Recursion is a tree, with branches and leaves, called parents and children respectively.
When you use a recursion algorithm, you more or less consciously are building a tree from the data.
In plain English, recursion means to repeat someting again and again.
In programming one example is of calling the function within itself .
Look on the following example of calculating factorial of a number:
public int fact(int n)
{
if (n==0) return 1;
else return n*fact(n-1)
}
Any algorithm exhibits structural recursion on a datatype if basically consists of a switch-statement with a case for each case of the datatype.
for example, when you are working on a type
tree = null
| leaf(value:integer)
| node(left: tree, right:tree)
a structural recursive algorithm would have the form
function computeSomething(x : tree) =
if x is null: base case
if x is leaf: do something with x.value
if x is node: do something with x.left,
do something with x.right,
combine the results
this is really the most obvious way to write any algorith that works on a data structure.

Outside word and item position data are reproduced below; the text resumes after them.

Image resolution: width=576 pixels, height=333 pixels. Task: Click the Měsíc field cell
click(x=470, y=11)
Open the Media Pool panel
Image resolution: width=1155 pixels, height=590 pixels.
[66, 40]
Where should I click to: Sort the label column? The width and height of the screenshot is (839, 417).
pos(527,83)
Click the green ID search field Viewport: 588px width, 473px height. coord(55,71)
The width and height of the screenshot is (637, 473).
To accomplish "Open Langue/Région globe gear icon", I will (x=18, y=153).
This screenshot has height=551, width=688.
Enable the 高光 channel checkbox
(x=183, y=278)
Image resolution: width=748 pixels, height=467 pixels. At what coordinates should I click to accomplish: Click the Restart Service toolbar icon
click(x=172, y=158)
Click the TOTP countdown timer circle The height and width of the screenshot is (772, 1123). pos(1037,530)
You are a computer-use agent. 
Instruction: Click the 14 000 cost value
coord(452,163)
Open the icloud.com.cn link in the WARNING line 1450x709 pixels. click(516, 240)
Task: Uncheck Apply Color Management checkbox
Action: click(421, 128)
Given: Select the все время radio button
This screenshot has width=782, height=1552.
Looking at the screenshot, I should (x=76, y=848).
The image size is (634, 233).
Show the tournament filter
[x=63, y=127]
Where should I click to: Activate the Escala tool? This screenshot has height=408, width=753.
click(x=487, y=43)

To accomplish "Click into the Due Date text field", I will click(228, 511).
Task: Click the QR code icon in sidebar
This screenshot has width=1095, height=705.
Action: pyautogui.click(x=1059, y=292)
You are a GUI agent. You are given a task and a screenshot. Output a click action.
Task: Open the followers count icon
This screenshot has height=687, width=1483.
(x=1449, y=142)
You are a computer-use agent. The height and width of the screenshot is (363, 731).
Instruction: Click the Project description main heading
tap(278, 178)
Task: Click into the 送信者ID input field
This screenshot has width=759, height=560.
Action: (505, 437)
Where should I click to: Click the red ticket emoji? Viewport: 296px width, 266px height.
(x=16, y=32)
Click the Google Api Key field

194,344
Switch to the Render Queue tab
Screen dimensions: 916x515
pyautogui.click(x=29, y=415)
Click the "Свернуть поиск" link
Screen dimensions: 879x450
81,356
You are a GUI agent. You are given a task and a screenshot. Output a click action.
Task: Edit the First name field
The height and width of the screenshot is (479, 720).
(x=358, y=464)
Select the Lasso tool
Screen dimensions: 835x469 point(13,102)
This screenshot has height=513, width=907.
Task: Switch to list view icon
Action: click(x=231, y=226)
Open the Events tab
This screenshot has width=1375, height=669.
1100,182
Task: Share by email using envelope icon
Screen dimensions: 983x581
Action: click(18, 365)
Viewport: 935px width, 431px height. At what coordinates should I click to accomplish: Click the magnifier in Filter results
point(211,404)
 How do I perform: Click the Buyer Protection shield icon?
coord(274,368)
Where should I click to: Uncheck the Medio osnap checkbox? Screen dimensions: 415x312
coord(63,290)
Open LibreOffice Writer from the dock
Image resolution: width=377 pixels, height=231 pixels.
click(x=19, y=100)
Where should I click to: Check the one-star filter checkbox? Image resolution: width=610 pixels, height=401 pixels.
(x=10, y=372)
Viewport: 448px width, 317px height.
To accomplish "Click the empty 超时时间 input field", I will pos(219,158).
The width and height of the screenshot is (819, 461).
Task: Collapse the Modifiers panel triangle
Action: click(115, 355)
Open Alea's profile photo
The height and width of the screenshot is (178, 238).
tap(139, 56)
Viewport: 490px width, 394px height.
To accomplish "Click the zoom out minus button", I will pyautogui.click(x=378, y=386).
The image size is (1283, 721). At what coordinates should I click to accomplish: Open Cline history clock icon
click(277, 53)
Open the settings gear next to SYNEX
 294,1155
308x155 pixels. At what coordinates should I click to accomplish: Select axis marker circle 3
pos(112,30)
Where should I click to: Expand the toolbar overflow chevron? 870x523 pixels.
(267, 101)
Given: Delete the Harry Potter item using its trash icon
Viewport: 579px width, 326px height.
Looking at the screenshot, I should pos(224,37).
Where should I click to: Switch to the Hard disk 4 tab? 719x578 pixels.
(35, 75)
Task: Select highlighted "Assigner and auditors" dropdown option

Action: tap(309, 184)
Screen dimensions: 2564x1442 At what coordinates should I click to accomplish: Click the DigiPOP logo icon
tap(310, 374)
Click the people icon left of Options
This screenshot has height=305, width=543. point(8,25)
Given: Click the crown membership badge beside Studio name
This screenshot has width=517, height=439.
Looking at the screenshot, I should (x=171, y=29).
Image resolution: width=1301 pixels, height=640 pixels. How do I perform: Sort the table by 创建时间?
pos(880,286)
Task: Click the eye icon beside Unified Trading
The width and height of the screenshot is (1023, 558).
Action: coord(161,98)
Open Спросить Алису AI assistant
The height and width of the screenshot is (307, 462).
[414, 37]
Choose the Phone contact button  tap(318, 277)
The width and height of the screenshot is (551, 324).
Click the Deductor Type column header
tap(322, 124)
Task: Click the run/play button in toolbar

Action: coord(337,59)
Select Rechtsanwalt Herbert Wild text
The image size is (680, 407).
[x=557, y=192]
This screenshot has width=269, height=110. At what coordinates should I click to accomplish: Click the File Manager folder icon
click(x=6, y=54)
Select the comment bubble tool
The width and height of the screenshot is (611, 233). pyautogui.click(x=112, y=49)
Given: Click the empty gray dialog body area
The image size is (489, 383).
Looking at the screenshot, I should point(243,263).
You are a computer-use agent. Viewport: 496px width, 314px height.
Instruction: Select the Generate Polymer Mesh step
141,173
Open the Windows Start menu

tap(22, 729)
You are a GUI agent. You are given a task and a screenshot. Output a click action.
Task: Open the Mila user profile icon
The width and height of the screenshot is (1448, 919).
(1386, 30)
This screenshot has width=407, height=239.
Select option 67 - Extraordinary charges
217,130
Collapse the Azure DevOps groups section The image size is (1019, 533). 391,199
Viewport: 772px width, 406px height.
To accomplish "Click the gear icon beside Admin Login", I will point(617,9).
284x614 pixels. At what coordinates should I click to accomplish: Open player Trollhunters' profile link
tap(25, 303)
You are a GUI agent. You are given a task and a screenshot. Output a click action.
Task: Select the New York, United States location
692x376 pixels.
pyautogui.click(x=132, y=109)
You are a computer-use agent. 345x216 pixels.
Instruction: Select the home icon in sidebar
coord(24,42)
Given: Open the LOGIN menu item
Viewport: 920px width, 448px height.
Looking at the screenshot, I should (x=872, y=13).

now, when you look at the integers (well, the natural numbers) as defined using the Peano axioms
integer = 0 | succ(integer)
you see that a structural recursive algorithm on integers looks like this
function computeSomething(x : integer) =
if x is 0 : base case
if x is succ(prev) : do something with prev
the too-well-known factorial function is about the most trivial example of
this form.
function call itself or use its own definition.